Es evidente que la ideología de género y la concepción cristiana de la sexualidad no dicen precisamente lo mismo. La Biblia nos enseña categóricamente: “Creó Dios al hombre a imagen suya, a imagen de Dios lo creó, y los creó macho y hembra” (Gén 1,27). El Concilio Vaticano II nos da una muy importante definición de matrimonio: "Fundada por el Creador y en posesión de sus propias leyes, la íntima comunidad conyugal de vida y amor se establece sobre la alianza de los cónyuges, es decir, sobre su consentimiento personal e irrevocable” (Gaudium et Spes 48). El matrimonio debe ser entendido como una alianza, en la que uno y otro no se entregan determinados derechos, sino que ellos mismos como personas se dan y se toman y Dios mismo realiza y consagra su unión. El amor es lo más excelente de la vida y en el matrimonio es tan fundamental que no es uno de sus fines ni de sus medios, sino que forma parte de su definición. Por él la imagen de Dios, valor supremo, se perfila detrás de la pareja humana.
El matrimonio es un conjunto de relaciones humanas, un fenómeno social que ha existido y existe en todas las sociedades y culturas, cuyo fin es legitimar la procreación y las relaciones sexuales, una integración de las personas en un “nosotros” que no resulta de la absorción o eliminación del “yo” y del “tú”, sino de la conjunción del “yo” con el “tú” y del “tú” con el “yo”. El matrimonio crea una familia, es decir un conjunto diverso de la suma de intereses personales de los esposos. Una vez fundada la familia, no se puede destruir libremente. La finalidad de esta institución es no sólo la alianza entre los sexos, sino también la procreación y educación de los hijos, la moralización de las relaciones sexuales. El Vaticano II nos habla del matrimonio como institución humana, siendo esta asociación la primera forma de comunión de personas (GS 12). Cristo sale al encuentro del matrimonio a través del sacramento (GS 48), asumiendo la realidad sacramental el matrimonio natural, doctrina ésta que encontramos en san Pablo (Ef 5,32) y ha sido definida en los concilios de Lyon, Florencia y Trento.

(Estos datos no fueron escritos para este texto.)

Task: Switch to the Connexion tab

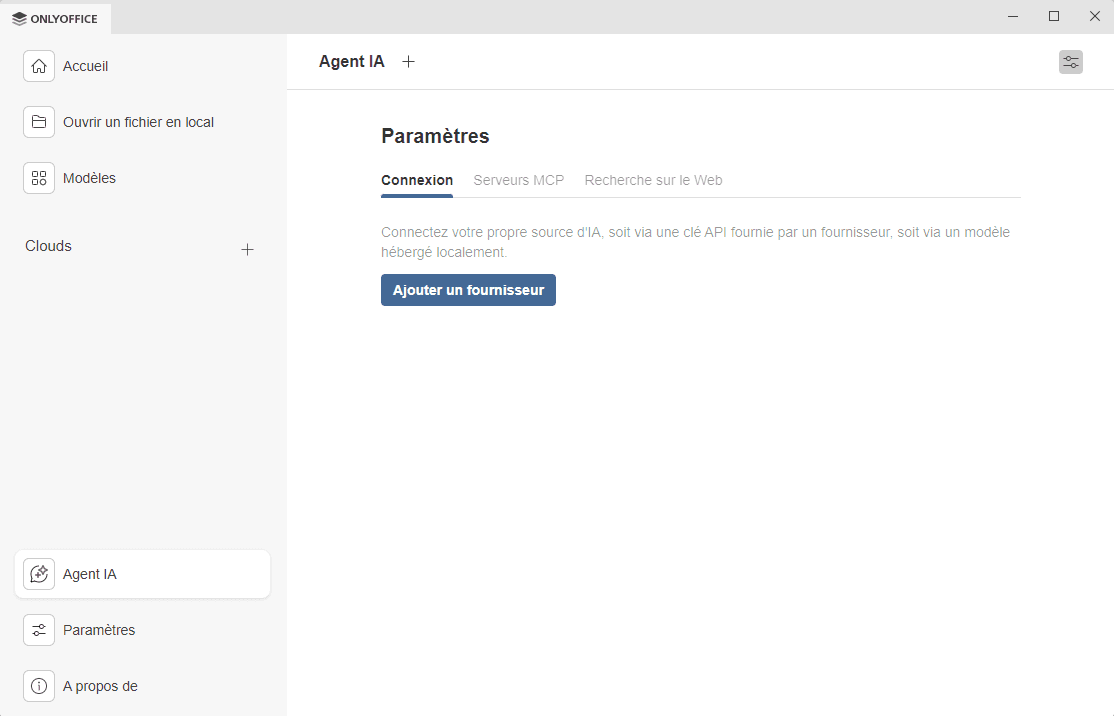Action: point(417,181)
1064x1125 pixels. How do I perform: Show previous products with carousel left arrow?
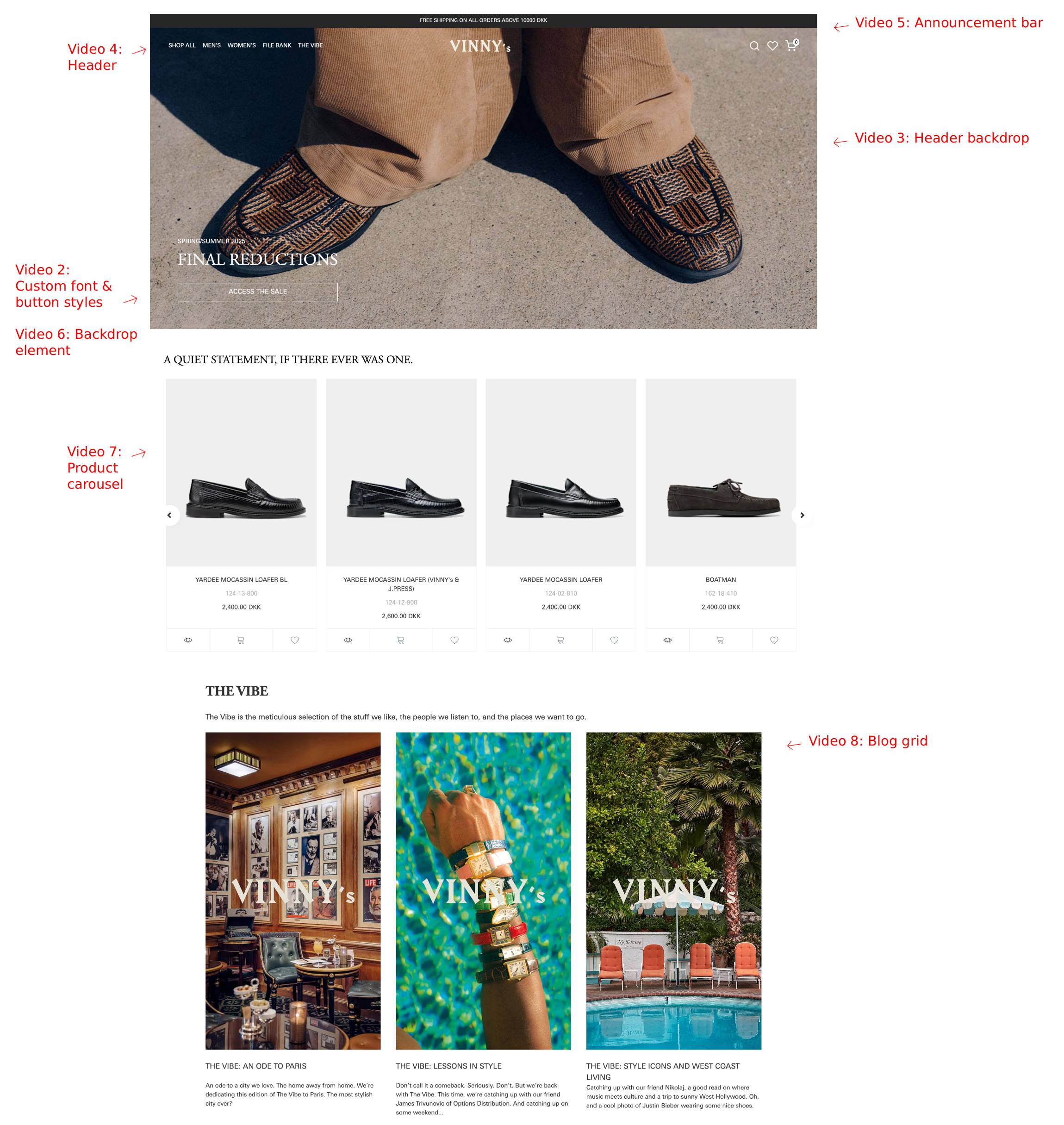169,515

El matrimonio es una vocación que viene de Dios y es una institución necesaria para el amor de la pareja, aunque por supuesto no se puede reducirlo a puro ordenamiento jurídico. Casarse es algo más que un mero formalismo burocrático destinado a obtener una documentación legal. “La vocación al matrimonio se inscribe en la naturaleza misma del hombre y de la mujer, según salieron de la mano del Creador. El matrimonio no es una institución puramente humana a pesar de las numerosas variaciones que ha podido sufrir a lo largo de los siglos en las diferentes culturas, estructuras sociales y actitudes espirituales. Estas diversidades no deben hacer olvidar sus rasgos comunes y característicos” (Catecismo de la Iglesia Católica nº 1603). “La unión matrimonial exige el respeto y el perfeccionamiento de la verdadera subjetividad personal de ambos. La mujer no puede convertirse en ‘objeto’ de ‘dominio’ y de ‘posesión’ masculina” (Carta de san Juan Pablo II Mulieris dignitatem nº 10), ni la relación interpersonal puede reducirse a la sexualidad genital o al erotismo.